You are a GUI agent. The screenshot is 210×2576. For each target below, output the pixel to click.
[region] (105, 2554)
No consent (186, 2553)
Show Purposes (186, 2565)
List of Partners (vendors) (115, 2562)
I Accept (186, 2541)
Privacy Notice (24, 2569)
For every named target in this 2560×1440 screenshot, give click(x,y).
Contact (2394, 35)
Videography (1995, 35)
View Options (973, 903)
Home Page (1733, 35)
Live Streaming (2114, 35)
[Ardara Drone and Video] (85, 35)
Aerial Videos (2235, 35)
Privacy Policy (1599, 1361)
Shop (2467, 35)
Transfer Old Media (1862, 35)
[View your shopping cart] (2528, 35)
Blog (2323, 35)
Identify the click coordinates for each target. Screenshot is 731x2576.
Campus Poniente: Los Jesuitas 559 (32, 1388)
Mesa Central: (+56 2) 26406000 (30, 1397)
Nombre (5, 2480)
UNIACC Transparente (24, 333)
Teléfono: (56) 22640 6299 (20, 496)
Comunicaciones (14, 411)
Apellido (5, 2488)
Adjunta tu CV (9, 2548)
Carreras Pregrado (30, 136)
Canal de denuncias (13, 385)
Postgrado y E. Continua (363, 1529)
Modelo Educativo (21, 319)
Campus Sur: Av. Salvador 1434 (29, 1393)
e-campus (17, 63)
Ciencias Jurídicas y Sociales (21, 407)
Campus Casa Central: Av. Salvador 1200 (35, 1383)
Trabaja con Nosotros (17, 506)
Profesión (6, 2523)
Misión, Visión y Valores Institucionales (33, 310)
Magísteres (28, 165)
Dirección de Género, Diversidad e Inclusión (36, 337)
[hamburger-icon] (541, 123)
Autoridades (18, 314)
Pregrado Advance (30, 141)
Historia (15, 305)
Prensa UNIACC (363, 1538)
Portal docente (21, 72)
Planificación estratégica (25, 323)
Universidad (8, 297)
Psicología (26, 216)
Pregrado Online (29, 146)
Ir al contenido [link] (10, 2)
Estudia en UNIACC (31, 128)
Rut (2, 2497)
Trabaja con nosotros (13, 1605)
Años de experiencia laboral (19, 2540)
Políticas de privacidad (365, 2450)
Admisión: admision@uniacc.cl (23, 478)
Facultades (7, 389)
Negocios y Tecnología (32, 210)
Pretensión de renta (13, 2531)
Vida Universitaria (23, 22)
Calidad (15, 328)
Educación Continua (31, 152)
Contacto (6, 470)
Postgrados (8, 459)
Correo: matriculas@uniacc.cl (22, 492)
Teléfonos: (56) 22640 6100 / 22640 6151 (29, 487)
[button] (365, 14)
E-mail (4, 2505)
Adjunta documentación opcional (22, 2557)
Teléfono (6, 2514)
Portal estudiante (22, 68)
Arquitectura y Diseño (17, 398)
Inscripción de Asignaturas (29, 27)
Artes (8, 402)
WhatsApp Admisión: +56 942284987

=== WORK INSTRUCTION ===
Restate the data above word for word.

=== SOLVED EXERCISE ===
You are a GUI agent. The screenshot is 210×2576. For each target below, output the pixel to click.
[region] (105, 2554)
No consent (186, 2553)
Show Purposes (186, 2565)
List of Partners (vendors) (115, 2562)
I Accept (186, 2541)
Privacy Notice (24, 2569)
For every named target in this 2560×1440 screenshot, give click(x,y).
Contact (2394, 35)
Videography (1995, 35)
View Options (973, 903)
Home Page (1733, 35)
Live Streaming (2114, 35)
[Ardara Drone and Video] (85, 35)
Aerial Videos (2235, 35)
Privacy Policy (1599, 1361)
Shop (2467, 35)
Transfer Old Media (1862, 35)
[View your shopping cart] (2528, 35)
Blog (2323, 35)
Identify the click coordinates for each target. Screenshot is 731x2576.
Campus Poniente: Los Jesuitas 559 (32, 1388)
Mesa Central: (+56 2) 26406000 (30, 1397)
Nombre (5, 2480)
UNIACC Transparente (24, 333)
Teléfono: (56) 22640 6299 (20, 496)
Comunicaciones (14, 411)
Apellido (5, 2488)
Adjunta tu CV (9, 2548)
Carreras Pregrado (30, 136)
Canal de denuncias (13, 385)
Postgrado y E. Continua (363, 1529)
Modelo Educativo (21, 319)
Campus Sur: Av. Salvador 1434 (29, 1393)
e-campus (17, 63)
Ciencias Jurídicas y Sociales (21, 407)
Campus Casa Central: Av. Salvador 1200 (35, 1383)
Trabaja con Nosotros (17, 506)
Profesión (6, 2523)
Misión, Visión y Valores Institucionales (33, 310)
Magísteres (28, 165)
Dirección de Género, Diversidad e Inclusión (36, 337)
[hamburger-icon] (541, 123)
Autoridades (18, 314)
Pregrado Advance (30, 141)
Historia (15, 305)
Prensa UNIACC (363, 1538)
Portal docente (21, 72)
Planificación estratégica (25, 323)
Universidad (8, 297)
Psicología (26, 216)
Pregrado Online (29, 146)
Ir al contenido [link] (10, 2)
Estudia en UNIACC (31, 128)
Rut (2, 2497)
Trabaja con nosotros (13, 1605)
Años de experiencia laboral (19, 2540)
Políticas de privacidad (365, 2450)
Admisión: admision@uniacc.cl (23, 478)
Facultades (7, 389)
Negocios y Tecnología (32, 210)
Pretensión de renta (13, 2531)
Vida Universitaria (23, 22)
Calidad (15, 328)
Educación Continua (31, 152)
Contacto (6, 470)
Postgrados (8, 459)
Correo: matriculas@uniacc.cl (22, 492)
Teléfonos: (56) 22640 6100 / 22640 6151 (29, 487)
[button] (365, 14)
E-mail (4, 2505)
Adjunta documentación opcional (22, 2557)
Teléfono (6, 2514)
Portal estudiante (22, 68)
Arquitectura y Diseño (17, 398)
Inscripción de Asignaturas (29, 27)
Artes (8, 402)
WhatsApp Admisión: +56 942284987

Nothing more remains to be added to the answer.